# [EXERCISE]
Your task is to write out exactly the lines from the line containing "[The top 5 cinema" through the end of the records, inclusive at both ends.

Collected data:
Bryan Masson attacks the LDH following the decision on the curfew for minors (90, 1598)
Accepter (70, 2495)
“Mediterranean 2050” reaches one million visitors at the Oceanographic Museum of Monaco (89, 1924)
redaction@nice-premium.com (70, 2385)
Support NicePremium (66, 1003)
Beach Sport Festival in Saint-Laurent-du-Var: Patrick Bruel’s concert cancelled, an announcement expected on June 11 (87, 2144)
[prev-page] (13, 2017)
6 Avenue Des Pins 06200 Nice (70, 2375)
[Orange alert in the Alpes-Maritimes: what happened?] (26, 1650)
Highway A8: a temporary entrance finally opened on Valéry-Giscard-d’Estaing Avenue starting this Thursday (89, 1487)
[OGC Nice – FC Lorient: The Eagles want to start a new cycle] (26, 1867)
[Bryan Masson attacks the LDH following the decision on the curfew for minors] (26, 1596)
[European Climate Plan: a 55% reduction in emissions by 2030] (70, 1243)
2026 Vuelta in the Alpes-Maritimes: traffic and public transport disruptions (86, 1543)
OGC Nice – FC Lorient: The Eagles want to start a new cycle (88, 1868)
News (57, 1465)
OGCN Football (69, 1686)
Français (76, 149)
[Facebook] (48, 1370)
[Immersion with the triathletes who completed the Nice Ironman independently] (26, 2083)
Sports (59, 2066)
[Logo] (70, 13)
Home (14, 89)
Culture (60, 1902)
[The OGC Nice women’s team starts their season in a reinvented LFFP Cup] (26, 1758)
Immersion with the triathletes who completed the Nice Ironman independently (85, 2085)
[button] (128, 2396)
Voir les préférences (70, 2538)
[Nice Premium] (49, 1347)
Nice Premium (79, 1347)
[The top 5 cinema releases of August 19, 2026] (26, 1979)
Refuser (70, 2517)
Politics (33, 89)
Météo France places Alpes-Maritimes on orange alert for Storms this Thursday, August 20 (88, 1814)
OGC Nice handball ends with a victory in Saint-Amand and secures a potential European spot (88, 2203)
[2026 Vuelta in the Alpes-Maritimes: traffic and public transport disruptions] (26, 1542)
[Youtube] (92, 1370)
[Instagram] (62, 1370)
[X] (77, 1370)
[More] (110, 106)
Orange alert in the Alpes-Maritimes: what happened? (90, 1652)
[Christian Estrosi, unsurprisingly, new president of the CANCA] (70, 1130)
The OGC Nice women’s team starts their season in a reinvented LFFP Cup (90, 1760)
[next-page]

# [ANSWER TO THIS PROBLEM]
[The top 5 cinema releases of August 19, 2026] (26, 1979)
Refuser (70, 2517)
Politics (33, 89)
Météo France places Alpes-Maritimes on orange alert for Storms this Thursday, August 20 (88, 1814)
OGC Nice handball ends with a victory in Saint-Amand and secures a potential European spot (88, 2203)
[2026 Vuelta in the Alpes-Maritimes: traffic and public transport disruptions] (26, 1542)
[Youtube] (92, 1370)
[Instagram] (62, 1370)
[X] (77, 1370)
[More] (110, 106)
Orange alert in the Alpes-Maritimes: what happened? (90, 1652)
[Christian Estrosi, unsurprisingly, new president of the CANCA] (70, 1130)
The OGC Nice women’s team starts their season in a reinvented LFFP Cup (90, 1760)
[next-page]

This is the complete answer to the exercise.